Zudem werde die Polizei verstärkt von Videoüberwachung Gebrauch machen und es werden Beamte mit Bodycams unterwegs sein. Ein „Power-Moon“- Beleuchtungsballon soll in der Schmuckstraße für zusätzliches Licht sorgen. Schon im Vorwege hatte sich die Polizei mit den Clubbetreibern abgestimmt. So werden einige Clubs mehr Türsteher einsetzen, die bedrängten Frauen nicht nur Zuflucht gewähren, sondern der Polizei auch Ansammlungen von Männern melden sollen.
Der Jungfernstieg werde mit Videokameras überwacht und der Alsteranleger mit Hilfe zusätzlicher Lichtmasten ausgeleuchtet. Die Wasserschutzpolizei wird das Treiben vom Wasser her beobachten.

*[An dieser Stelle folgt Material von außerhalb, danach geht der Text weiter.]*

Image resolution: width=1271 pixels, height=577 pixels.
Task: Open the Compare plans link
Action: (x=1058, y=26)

Dieses Einsatzkonzept, über dessen Umsetzung das Social-Media-Team der Polizei in der Silvesternacht via Twitter berichten wird, basiert auf der Empfehlung einer Projektgruppe, die das Bundesinnenministerium und die Länderpolizeien nach den Massenübergriffen von Köln und Hamburg eingesetzt hatten.
Am Neujahrsmorgen 2016 war die Polizei in Hamburg von den sexuellen Übergriffen durch Gruppen von Männern überrascht worden, die Frauen antanzten. „Vom Ausmaß der Übergriffe hatten wir in der Nacht keine Kenntnis“, sagte die Einsatzleiterin und Chefin des Kiez-Reviers Davidwache, Cornelia Schröder, später im Innenausschuss der Bürgerschaft.

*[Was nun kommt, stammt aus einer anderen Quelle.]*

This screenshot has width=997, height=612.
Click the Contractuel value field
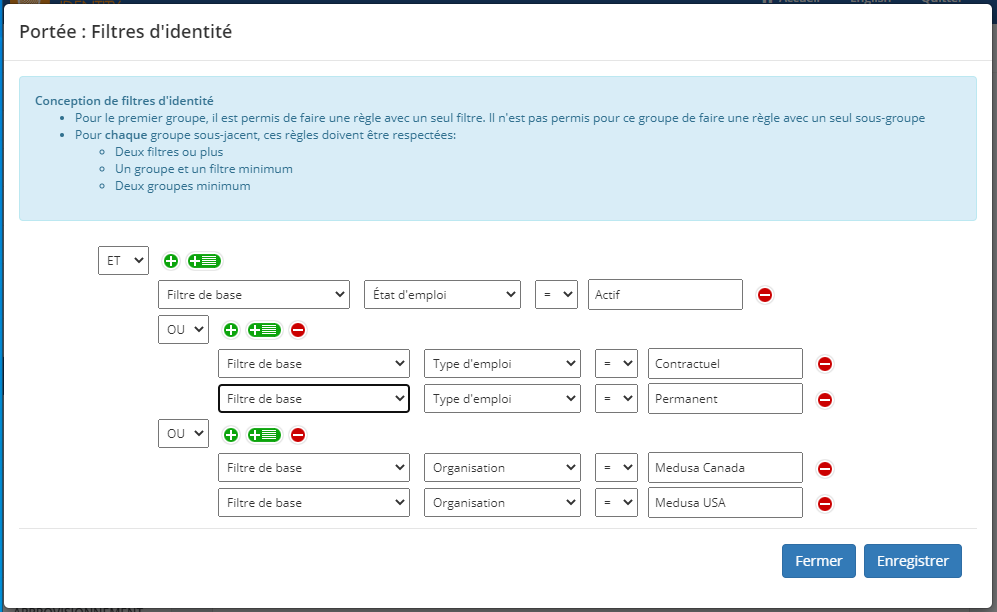coord(725,364)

Polizeisprecher Ulf Wundrack
In der Nacht gingen Schröder zufolge kein Hilferufe bei ihren Beamten vor Ort oder über den Notruf ein. Das Gedränge von 60.000 Kiez-BesucherInnen sei so groß gewesen, „dass der Handlungsspielraum der eingesetzten Kräfte sehr begrenzt war“, wie Schröder sagte. Die Polizei habe ja keine Panik auslösen wollen.

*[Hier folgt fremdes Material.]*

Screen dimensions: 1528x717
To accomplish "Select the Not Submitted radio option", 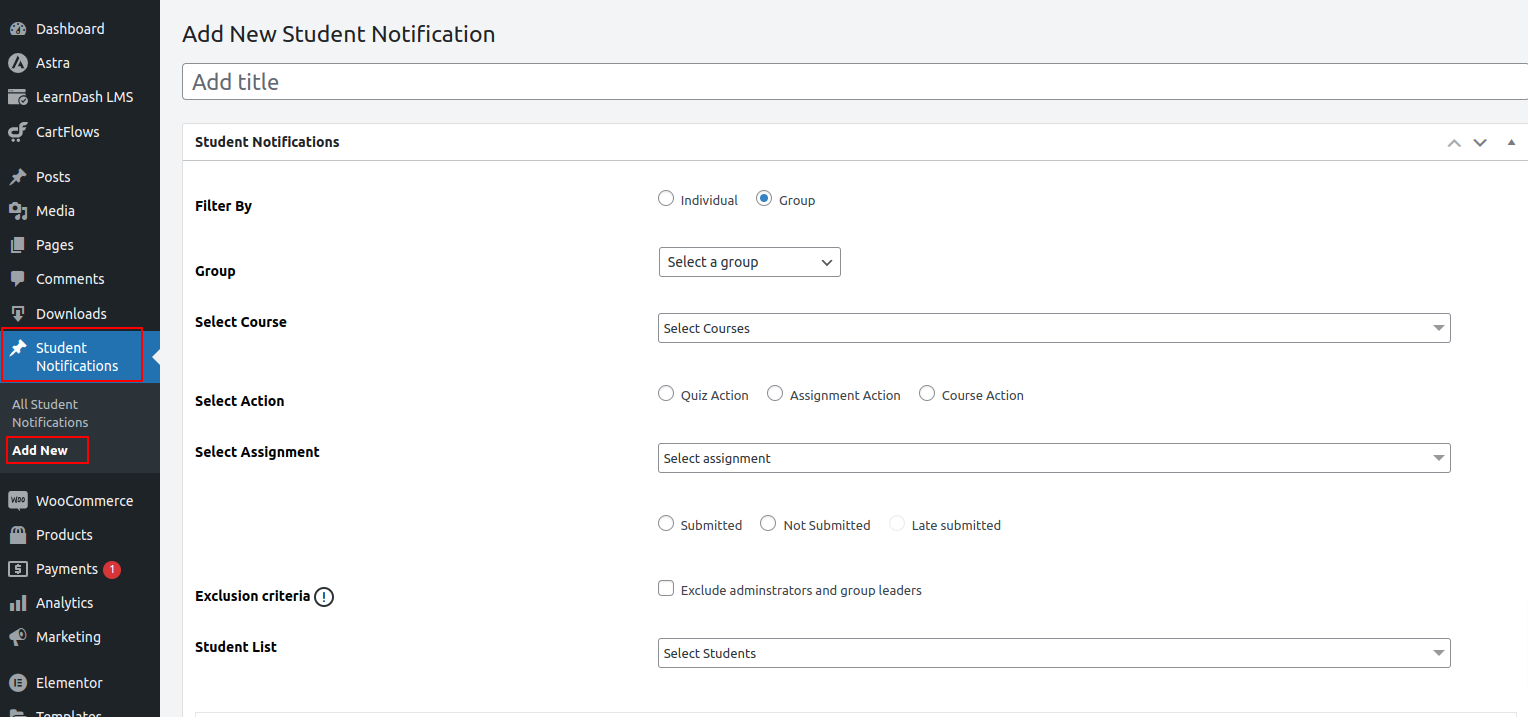I will tap(768, 524).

Insgesamt hatte es später 243 Anzeigen von 403 betroffenen Frauen gegeben, die belästigt, begrapscht und bestohlen wurden. Die „Ermittlungsgruppe Silvesternacht“ konnte 23 Tatverdächtige ermitteln, vor allem durch die Ortung geklauter Handys, und nahm sieben Verdächtige fest. Vier Angeklagte mussten in späteren Gerichtsverfahren freigesprochen werden, weil ihnen die vorgeworfenen Delikte nicht zugeordnet werden konnten.